Machine learning in trading: theory, models, practice and algo-trading - page 3005

 
mytarmailS #:
The fact that the task is not set correctly, this I have been saying here for a long time, the last time 10-20 pages ago, so as if I have nothing to teach me, I understand everything perfectly well.....

And to transform the task, you have to transform the data...

So while you're telling me to think, I've already thought about it and I'm going through the options.
And again you'll get memorisation instead of generalisation.
 
Maxim Dmitrievsky #:
The presence of a constant signal in the data almost immediately means generalisation, and noise goes into errors. If there is no signal, we get memorisation, where the classification error is simply overlapping samples with different labels and the same feature values. The second model has no predictive value. This is the answer to my rebus. And it is confirmed by tests on synthetic and real data.

In the presence of patterns (wavelets, shaplets and so on), but in the absence of a signal, only the division into trained and untrained will work. The trainable is classified, the untrainable is filtered. Here good memorisation works as a filter, and generalisation as generalisation of patterns.

When there are no pronounced persistent patterns (as in the market), but when there are inefficiencies, the approach must be even more refined, because inefficiencies cannot always be described by patterns. Here you have to scratch out one from the other: what needs to be remembered and what needs to be generalised. Algorithmically.

Transforming the data will change its representation, but will not solve the problem in itself, since it is the original series that is ultimately traded.

Regularities have a floating probability, which may be cyclical, or may disappear altogether. I work with large time ranges and have observed these phenomena.

I will say that it is possible to train a model for 2008-2017 (10 years), which will work until today. Such a model will have few signals - Recall up to 30% maximum, but this also says that there are few patterns for ten years that would work for the next couple of years (test sample).

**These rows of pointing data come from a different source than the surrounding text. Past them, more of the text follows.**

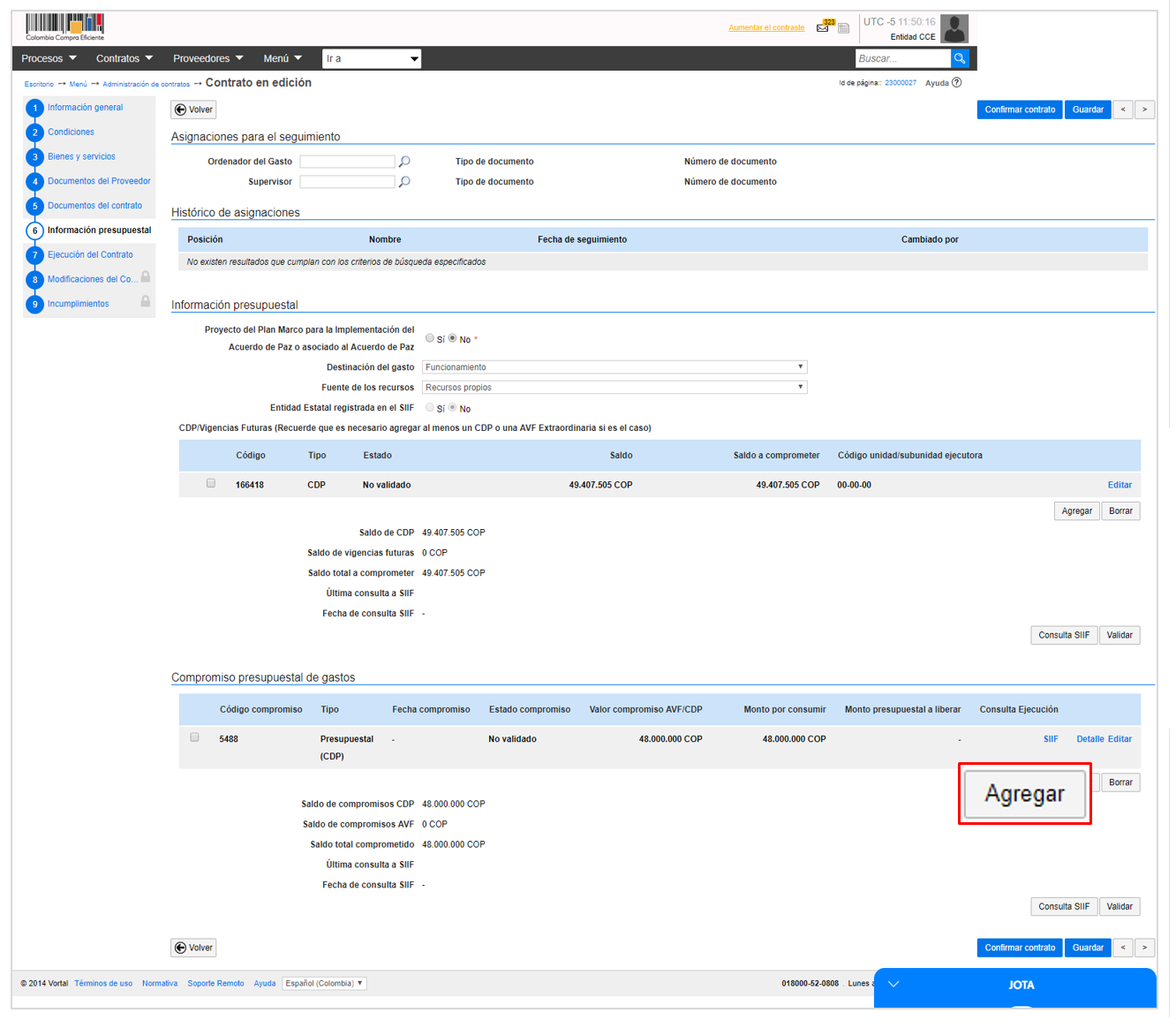Collapse the JOTA chat panel chevron
Screen dimensions: 1176x1028
893,984
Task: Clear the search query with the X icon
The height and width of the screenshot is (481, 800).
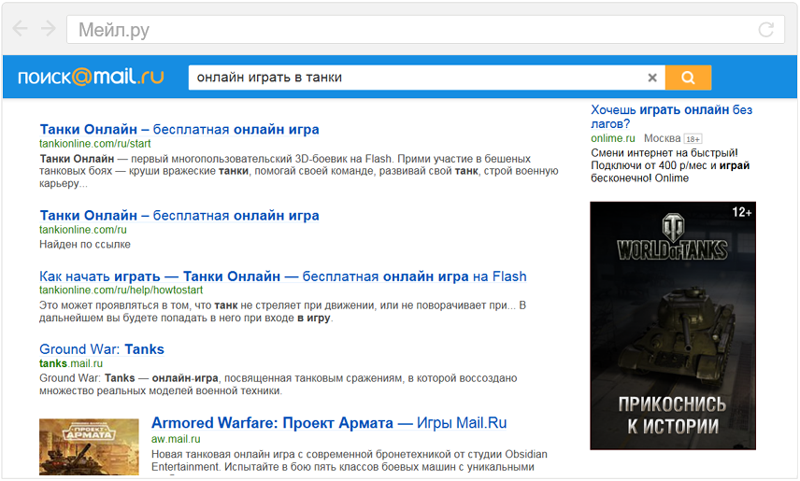Action: [x=652, y=78]
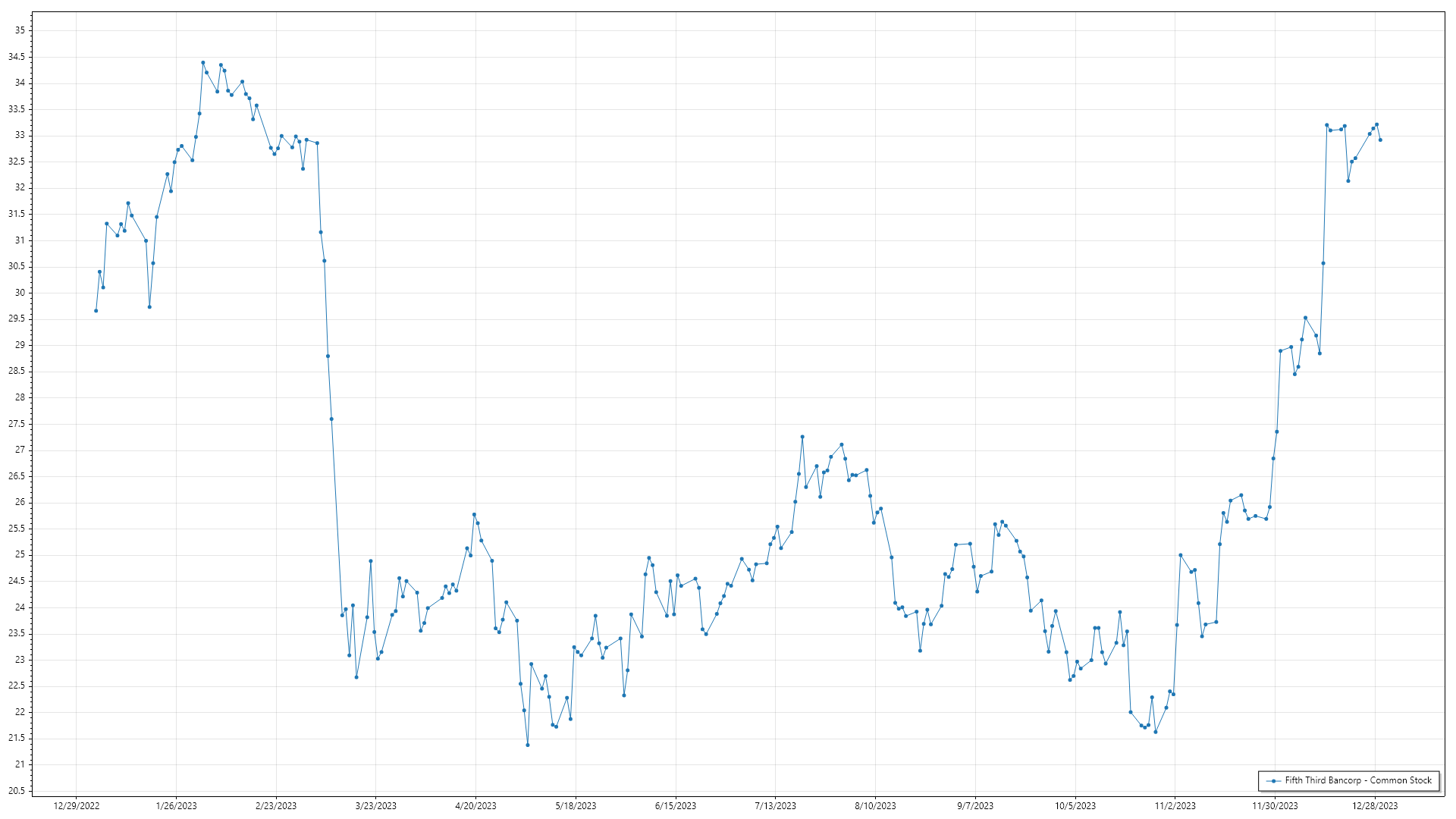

But what kind of patterns are these - cyclical or one-time (maybe with a cycle of tens of years) - cannot be established yet, and therefore it is impossible to select a model that will continue to work.

Ideally, it is necessary to find cyclic patterns with a frequency of at least once every 3 months, and then we can expect that the model will be able to get out of the drawdown.

A package of such models trained on different cyclic patterns will reduce drawdown.

Therefore, the important thing is the initial signal + target + predictors having cyclic positive regularity with respect to the target.


Your approach - shaking and sifting - is similar to the work of a prospector - of course you can find a lot of interesting and not learnt, but how can you be sure that it will be stable?

I like to crack the date myself, and I have ideas in this direction, but now I want to dig in the direction of increasing the probability of stability of the model.

 
Aleksey Vyazmikin #:

Your approach - shaking and sifting - is like the work of a prospector - of course you can find a lot of interesting and not learnt, but how to be sure that it will be stable?

I myself like to shake the date, and have ideas in this direction, but now I want to dig in the direction of increasing the probability of stability of the model.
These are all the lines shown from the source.